> WHAT YOU NEED TO DO
Nothing but the lines from the one containing "Open the clipboard icon in header" to the end of the data should be copied, exactly, and the pictures stay out.

--- START ---

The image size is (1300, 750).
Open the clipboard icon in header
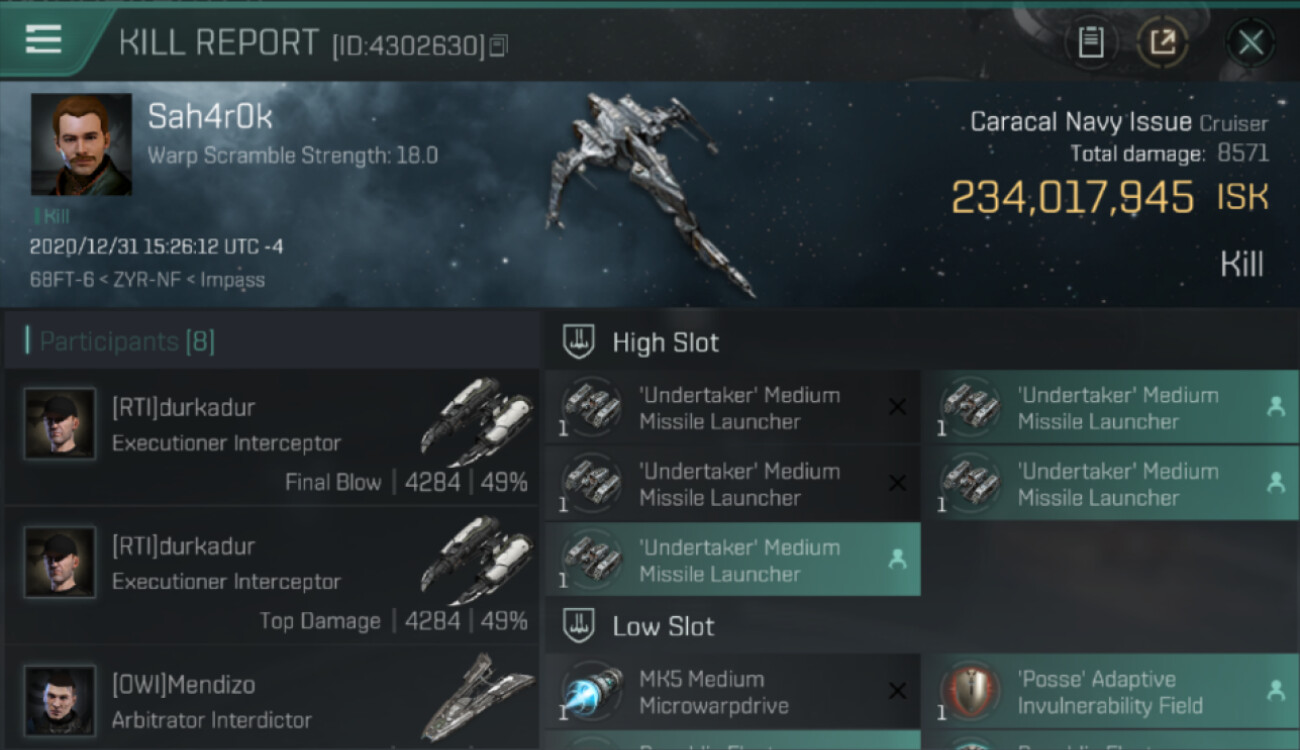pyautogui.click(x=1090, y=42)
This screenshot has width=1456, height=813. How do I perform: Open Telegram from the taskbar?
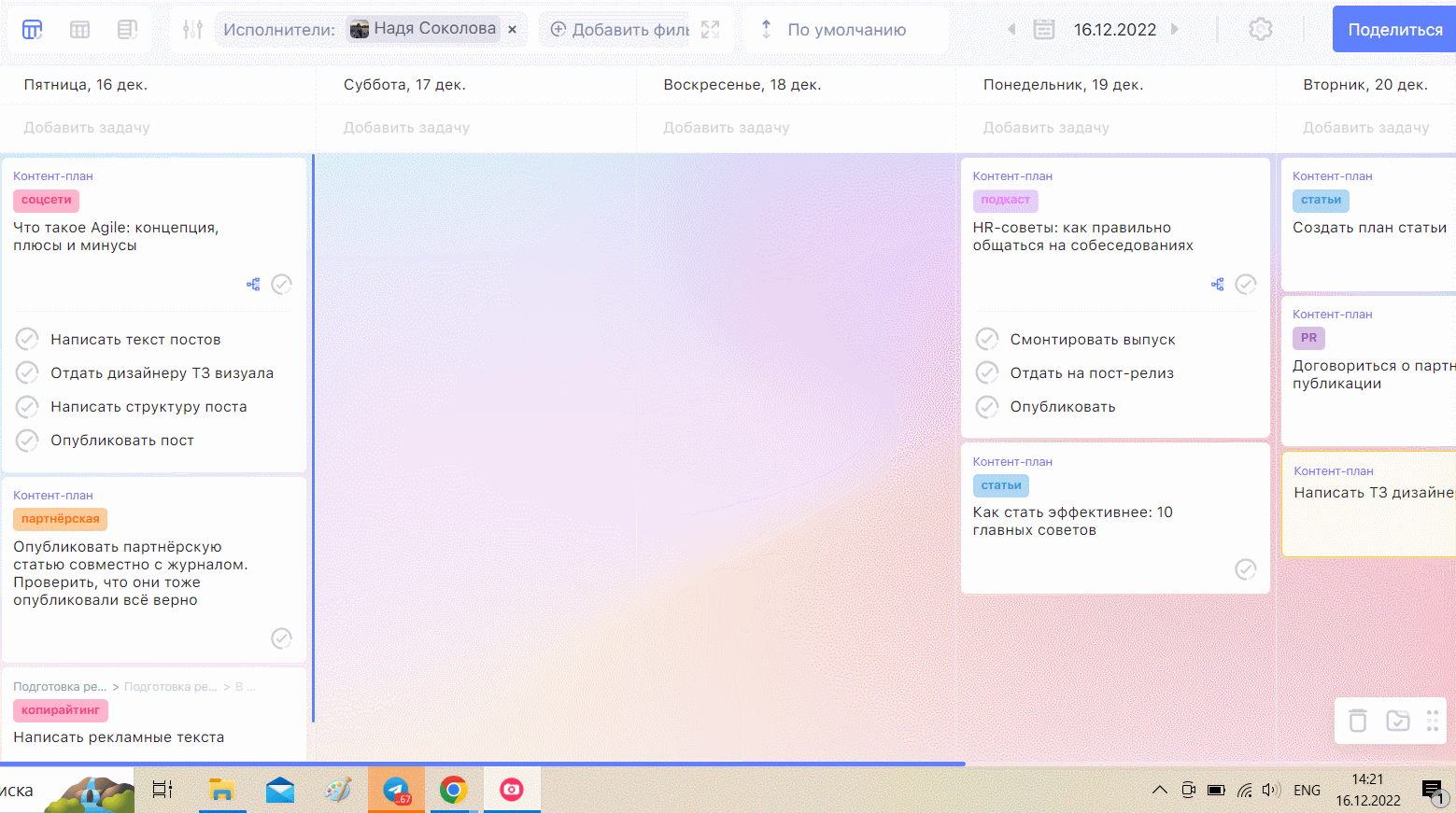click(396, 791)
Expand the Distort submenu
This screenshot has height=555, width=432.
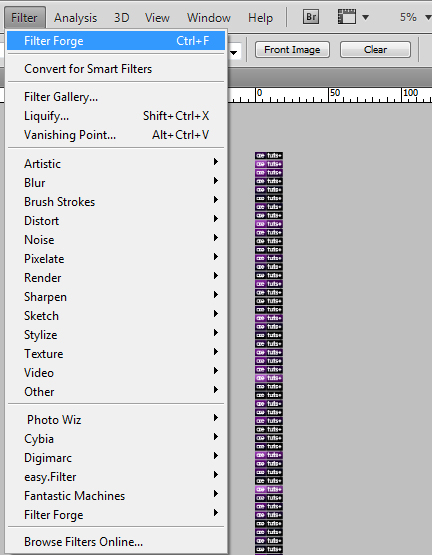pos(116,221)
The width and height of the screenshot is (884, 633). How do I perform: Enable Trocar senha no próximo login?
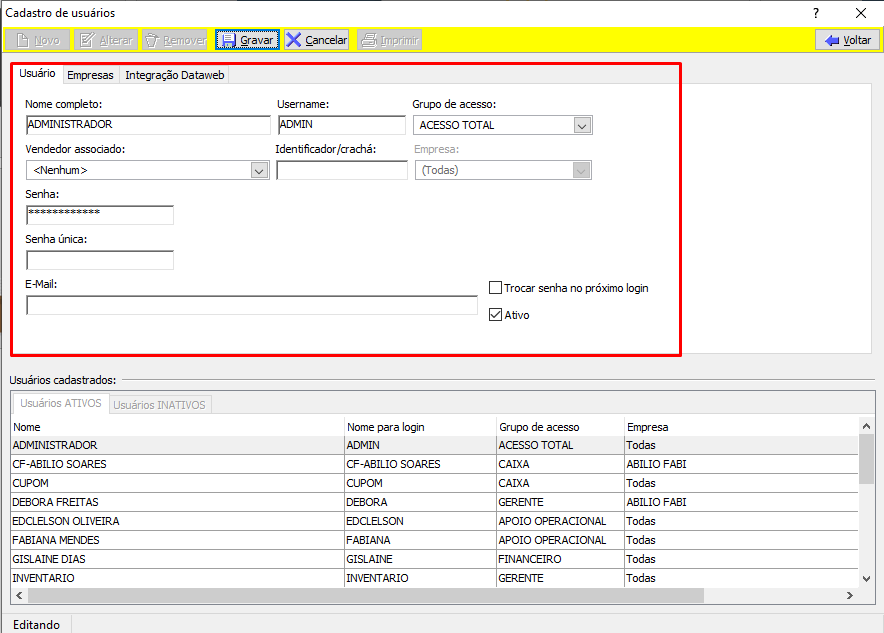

--- END ---

> RESULT
Open the clipboard icon in header
pyautogui.click(x=1090, y=42)
This screenshot has width=1456, height=813. How do I perform: Open Telegram from the taskbar?
click(396, 791)
Expand the Distort submenu
This screenshot has height=555, width=432.
pos(116,221)
The width and height of the screenshot is (884, 633). How do I perform: Enable Trocar senha no próximo login?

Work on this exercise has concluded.